日立製作所は、従来のブラックボックス型AIを判断基準が明確なAIに変換する「AI単純化技術」を開発した。経験や知識に基づいてユーザー自身で予測式を調整可能とし、信頼できるAIの構築を容易にする。
日立製作所は2021年12月24日、従来のブラックボックス型AI(人工知能)を判断基準が明確なAIに変換する「AI単純化技術」を開発したと発表した。同技術の一部を、同社グループにおいて製品出荷前の自動検査ラインに適用し、熟練者不足の解消や検査速度の向上効果を確認している。
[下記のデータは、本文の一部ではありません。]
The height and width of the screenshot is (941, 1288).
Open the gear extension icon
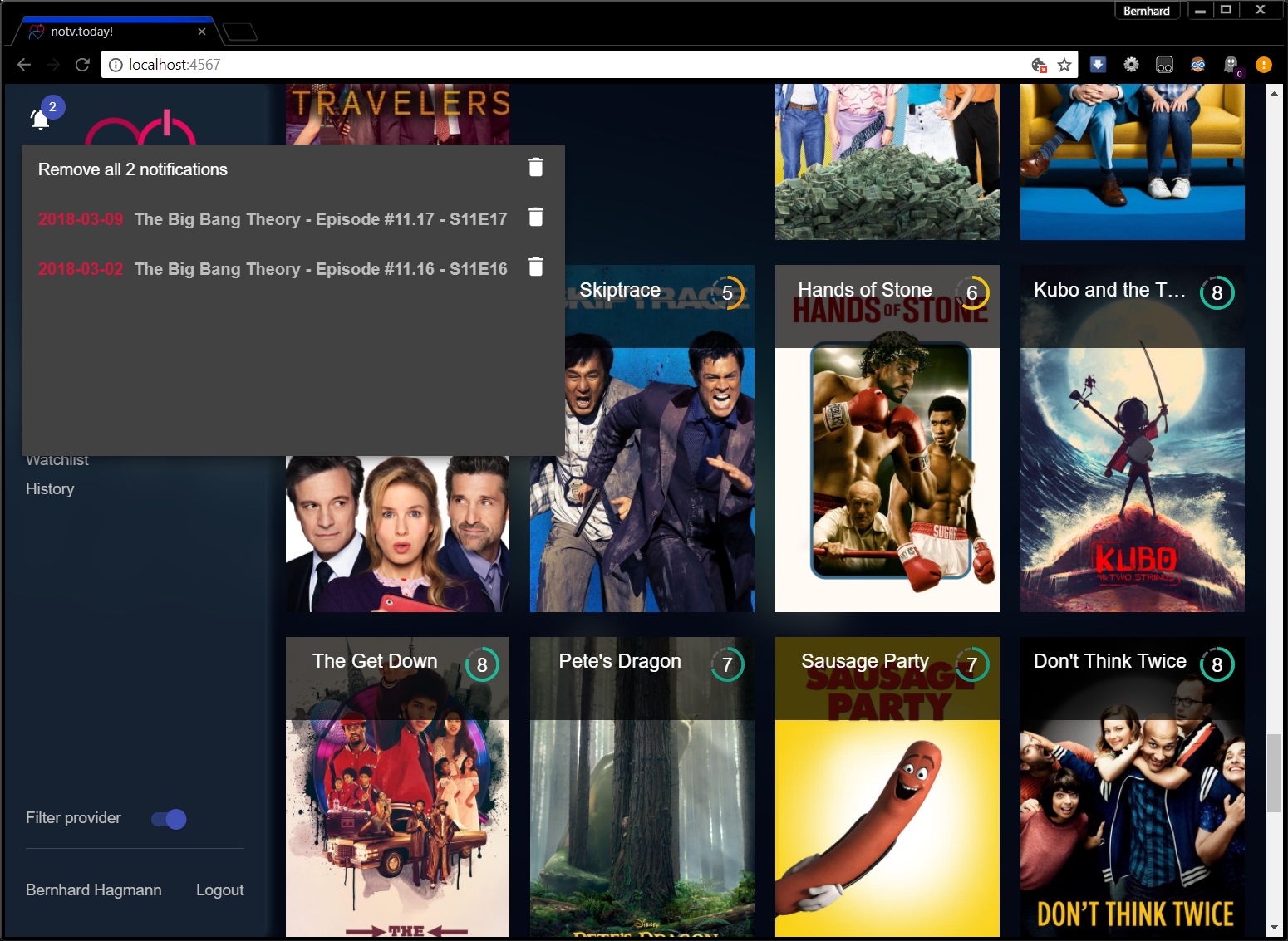click(1131, 65)
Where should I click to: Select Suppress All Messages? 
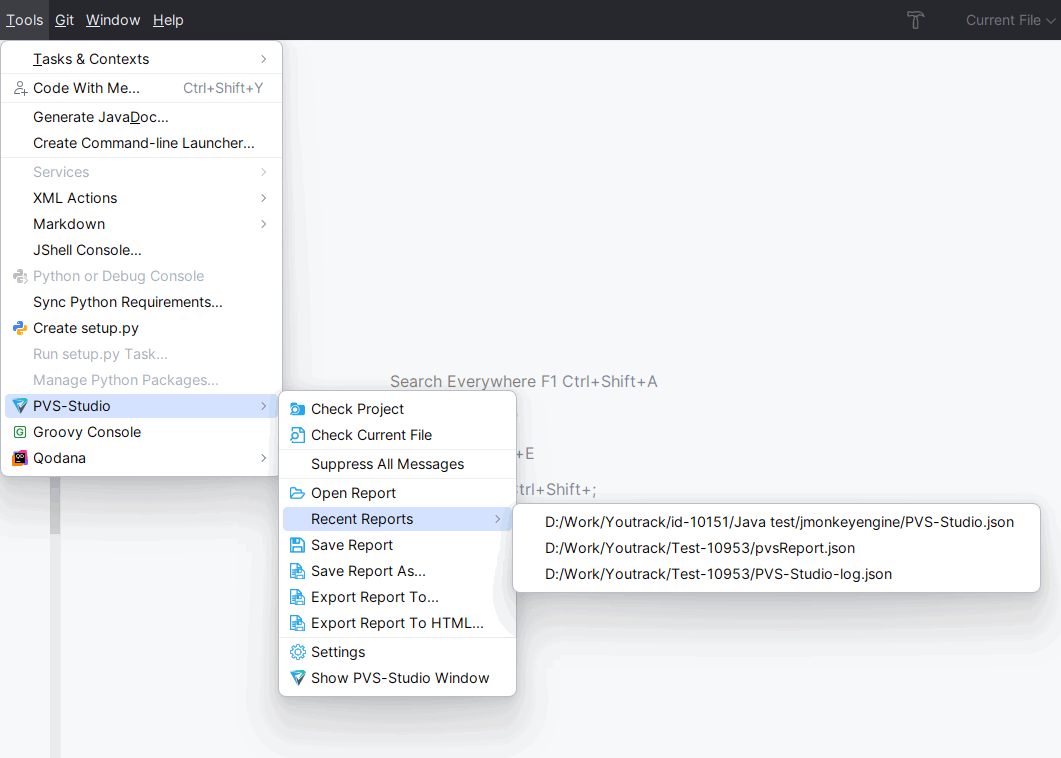point(387,464)
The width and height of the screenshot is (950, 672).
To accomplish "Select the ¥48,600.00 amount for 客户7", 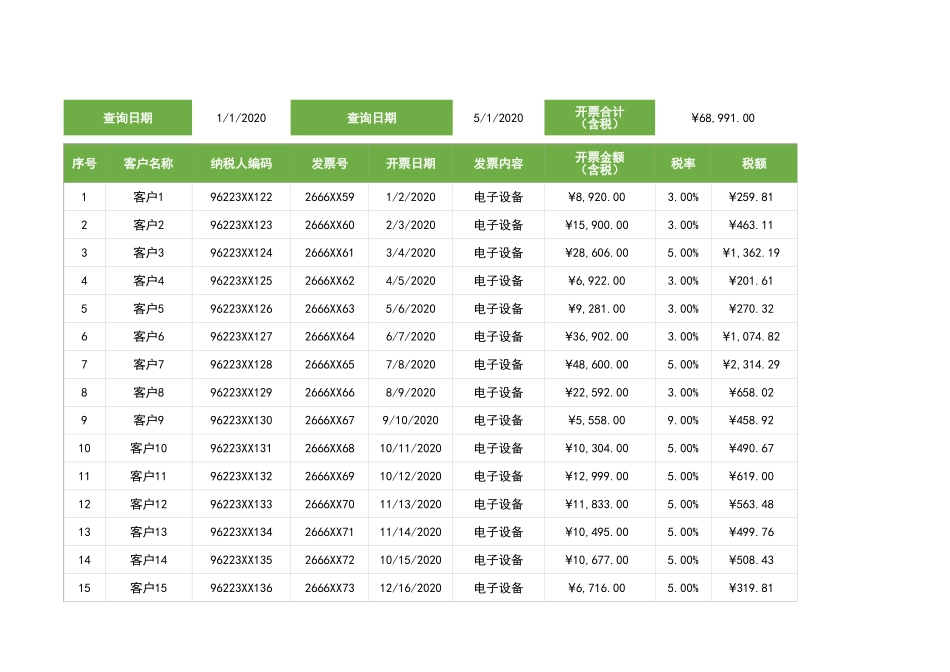I will tap(598, 365).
信頼できるAIには、精度だけでなく、説明性、透明性、品質、公平性などが必要になる。従来のブラックボックス型AIは、予測精度が高い一方、数式が複雑で判断基準が不明確のため、未知のデータに対して意図しない予測結果を導く不安やリスクを抱えていた。
同社はあらゆる入力に対して、人が理解できる単純な予測式を作り、明確な判断基準の下で予測結果を提示できる技術を開発した。さらに、経験や知識に基づいてユーザー自身で予測式を調整可能とし、信頼できるAIの構築を容易にした。
具体的には、既に開発済みのeXplainable AI(XAI)技術を利用して、入力データの特徴量が予測値に及ぼす影響の強さを貢献度として算出。次に、特徴量が変化しても予測値への貢献度が一定の入力データ領域をクラスタリング技術により抽出し、その領域でAIを単純な予測式に変換する。同様の処理を全入力データ領域で繰り返すことで、最終的にユーザーに分かりやすい単純な予測式を提供する。
これにより、製造、金融、インフラ制御などさまざまな領域で、信頼できるAIの実装を可能にし、社会全体のDX(デジタルトランスフォーメーション)に貢献する。